AI Lockdown at US School Over 'Gun' That Was a Clarinet
AI school lockdown triggered by clarinet mistaken for gun

An American middle school was thrust into a disruptive lockdown after its artificial intelligence-powered security system made a startling error, mistaking a musical instrument for a firearm.

The Incident That Shut Down a School

The event unfolded at Lawton Chiles Middle School in Oviedo, Florida. On December 18, 2025, an AI surveillance system operated by the security firm ZeroEyes scanned live footage and flagged a potential weapon. The alert was passed to police, prompting an immediate response.
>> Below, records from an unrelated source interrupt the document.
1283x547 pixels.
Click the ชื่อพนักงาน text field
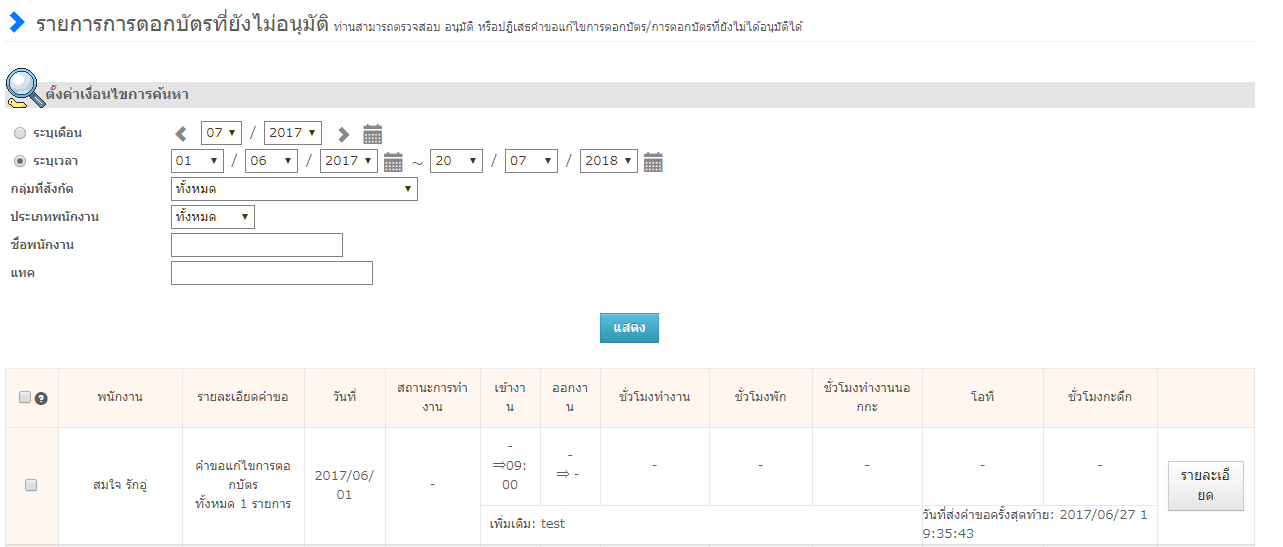(257, 245)
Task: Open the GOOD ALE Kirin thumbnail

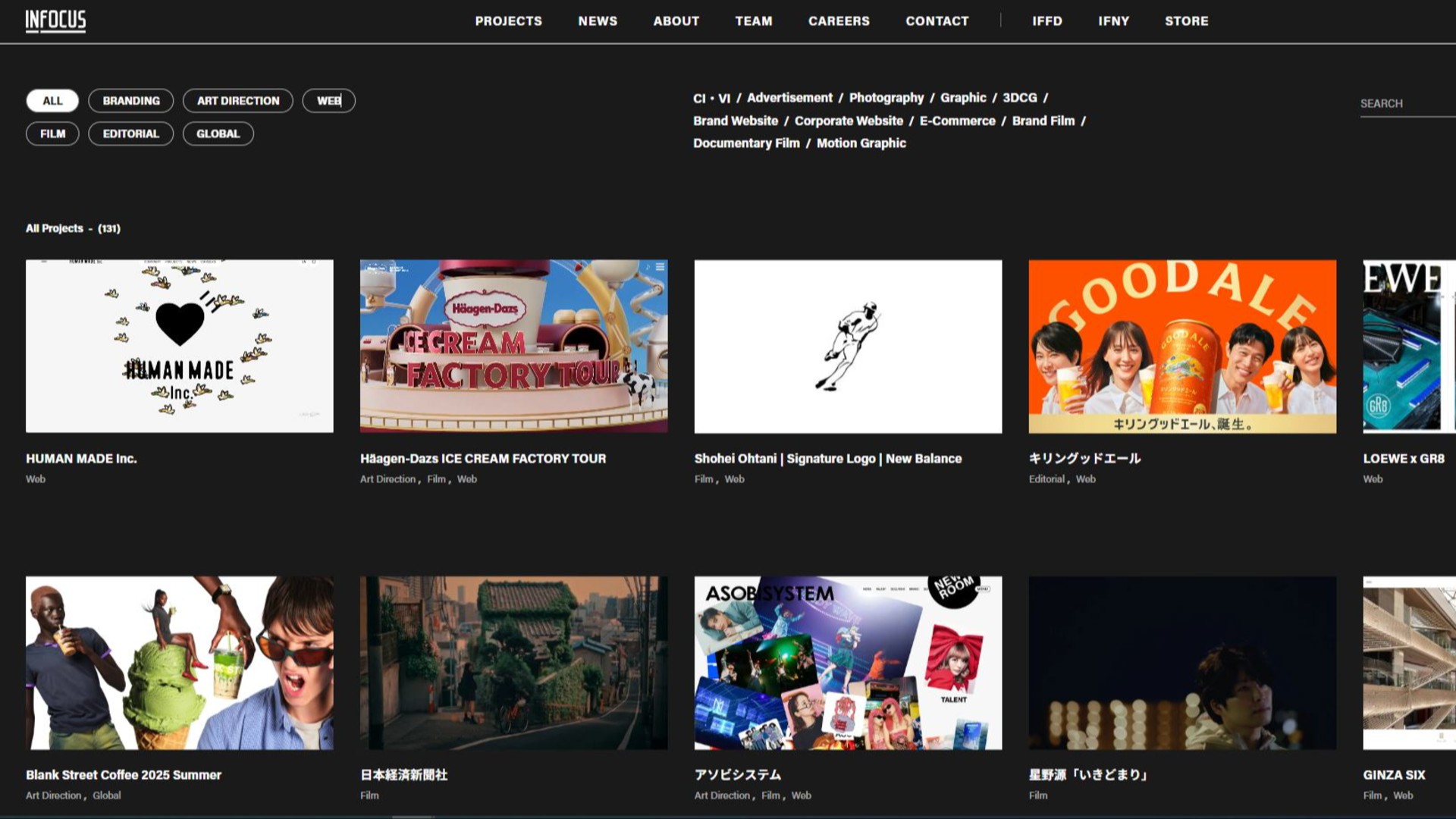Action: (1182, 347)
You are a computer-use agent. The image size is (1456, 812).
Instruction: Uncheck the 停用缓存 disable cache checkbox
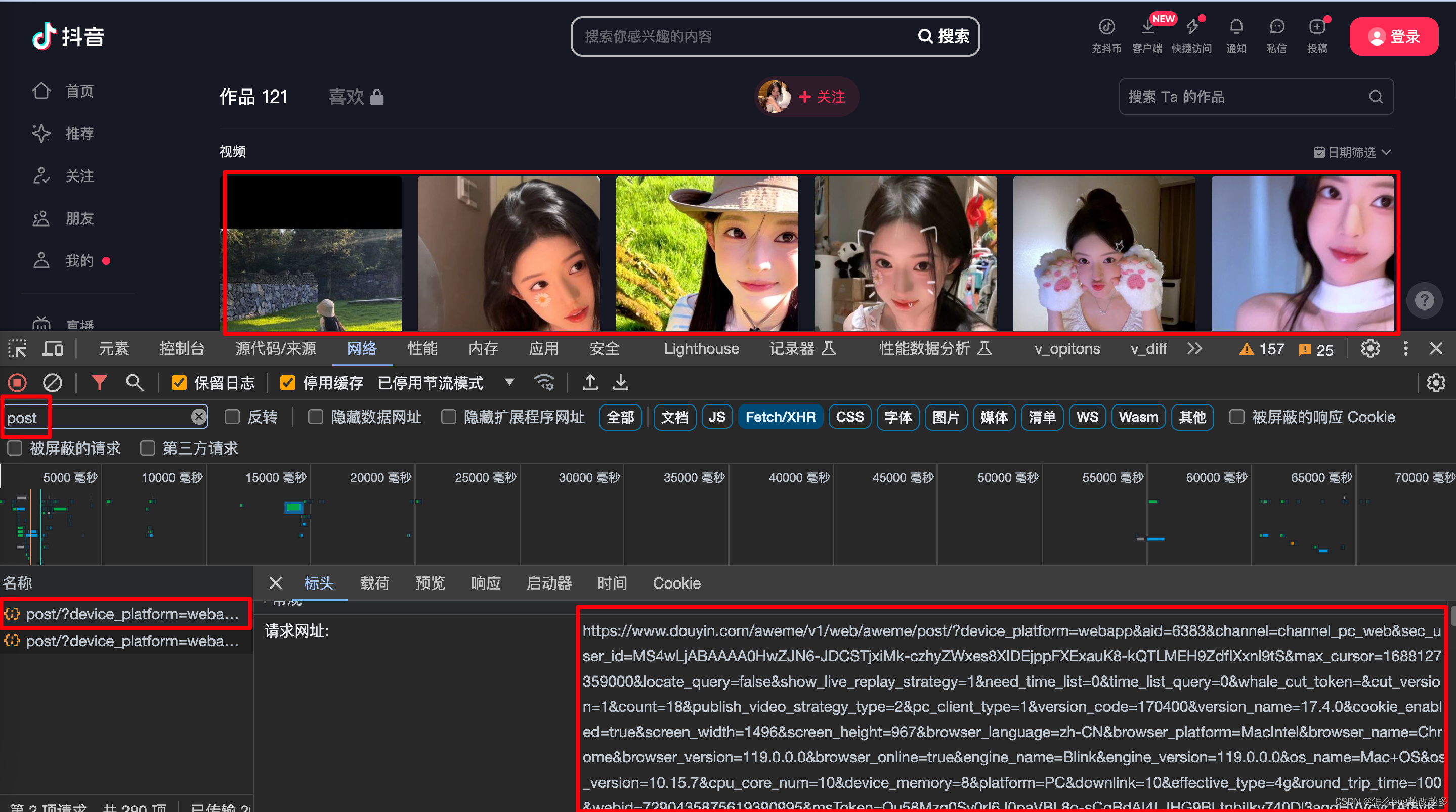click(x=288, y=383)
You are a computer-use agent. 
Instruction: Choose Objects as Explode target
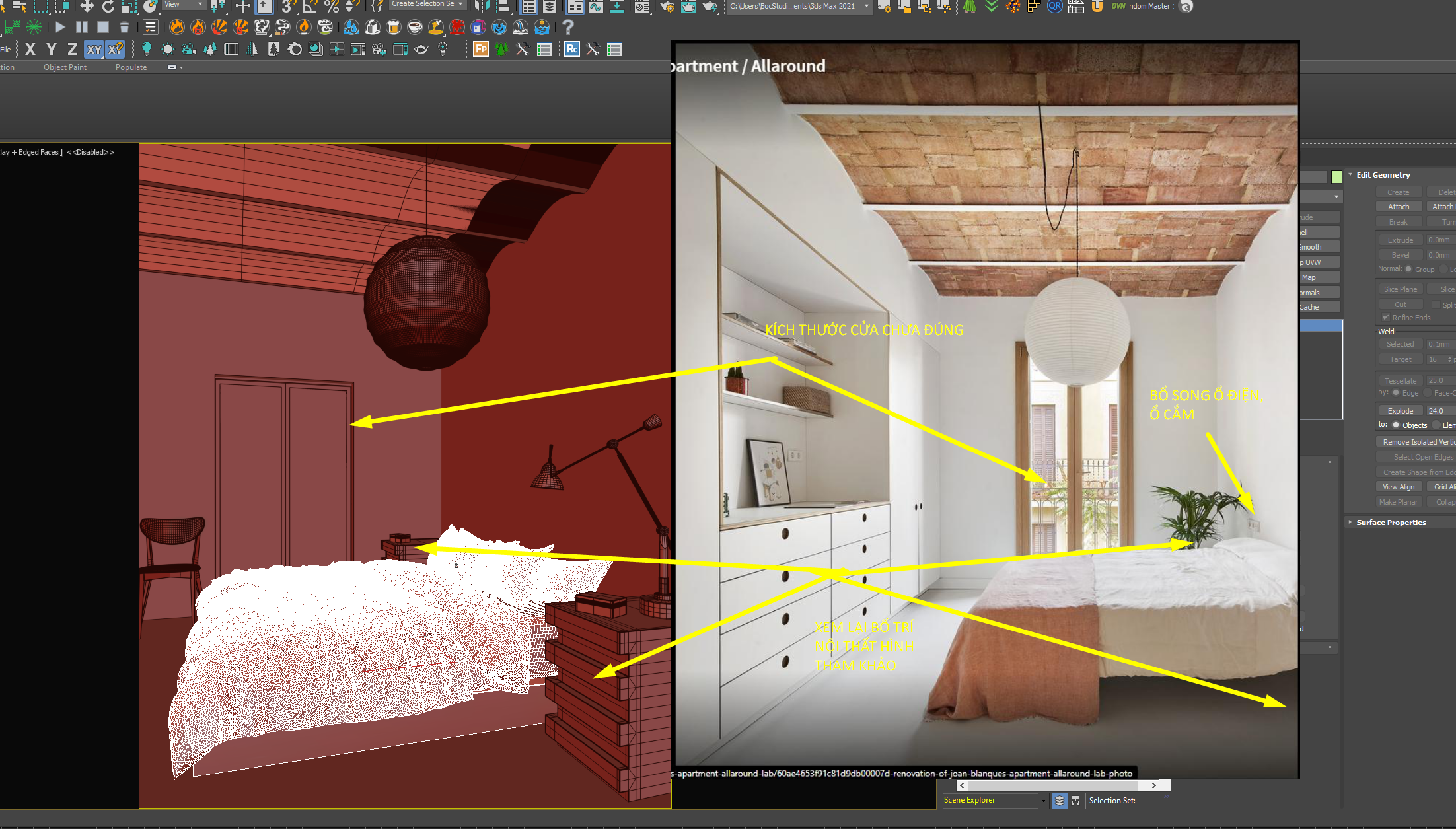(1396, 425)
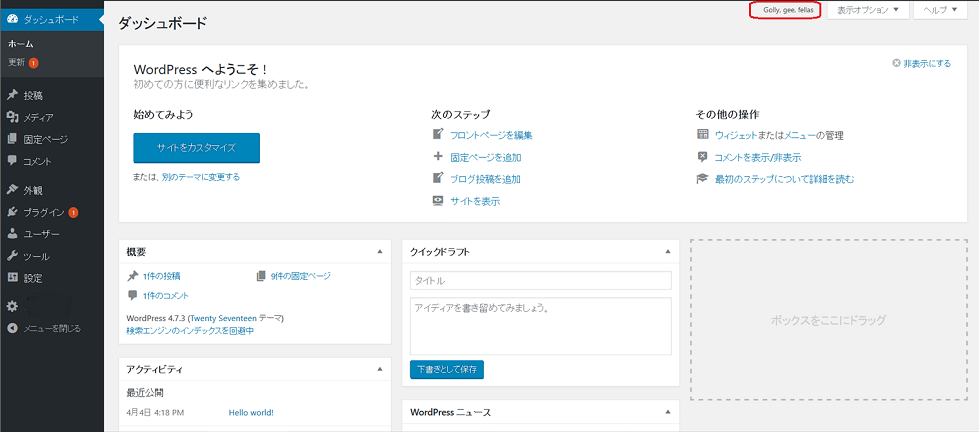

Officers swarmed the campus and initiated a full lockdown while they conducted a search. The situation was resolved when they located the source of the alarm: a student participating in a dress-up day, wearing a military costume and holding his clarinet. The AI had incorrectly identified the instrument as a rifle.

Company and School Response

ZeroEyes, the company behind the surveillance technology, stated that the system is designed to scan school camera feeds continuously, using AI to spot potential weapons. In a comment to The Washington Post, ZeroEyes co-founder Sam Alaimo defended the response. "We don't think we made an error, nor does the school," Alaimo said. "That was better to dispatch [police] than not dispatch."

The company noted that while staff are trained to review AI alerts before contacting authorities, the clarinet's shape was deemed a close enough match to a rifle to warrant the emergency action.

A Pattern of Problems and a National Crisis

This is not an isolated case of AI security systems generating false alarms. In a separate incident, a student was reportedly handcuffed after a similar system identified a bag of crisps as a gun. These errors occur against a grim backdrop of persistent gun violence in US educational institutions.

The topic of school safety is intensely charged, with hundreds of students having been killed in classroom shootings over decades. The issue was tragically underscored just days before the Florida incident, when two students at Brown University were shot and killed by a gunman who entered a classroom during an exam review. That suspect remains at large.

The national trauma was echoed by Zoe Weissman, a sophomore who survived the 2018 Parkland High School shooting in Florida. Reacting to the Brown University attack, she told CNN, "I'm just angry that there are kids like me in this country who have had to go through this not once, but twice."

As more schools consider adopting advanced surveillance like the ZeroEyes system, the Oviedo incident raises critical questions about the balance between proactive threat detection and the disruption and anxiety caused by false alarms.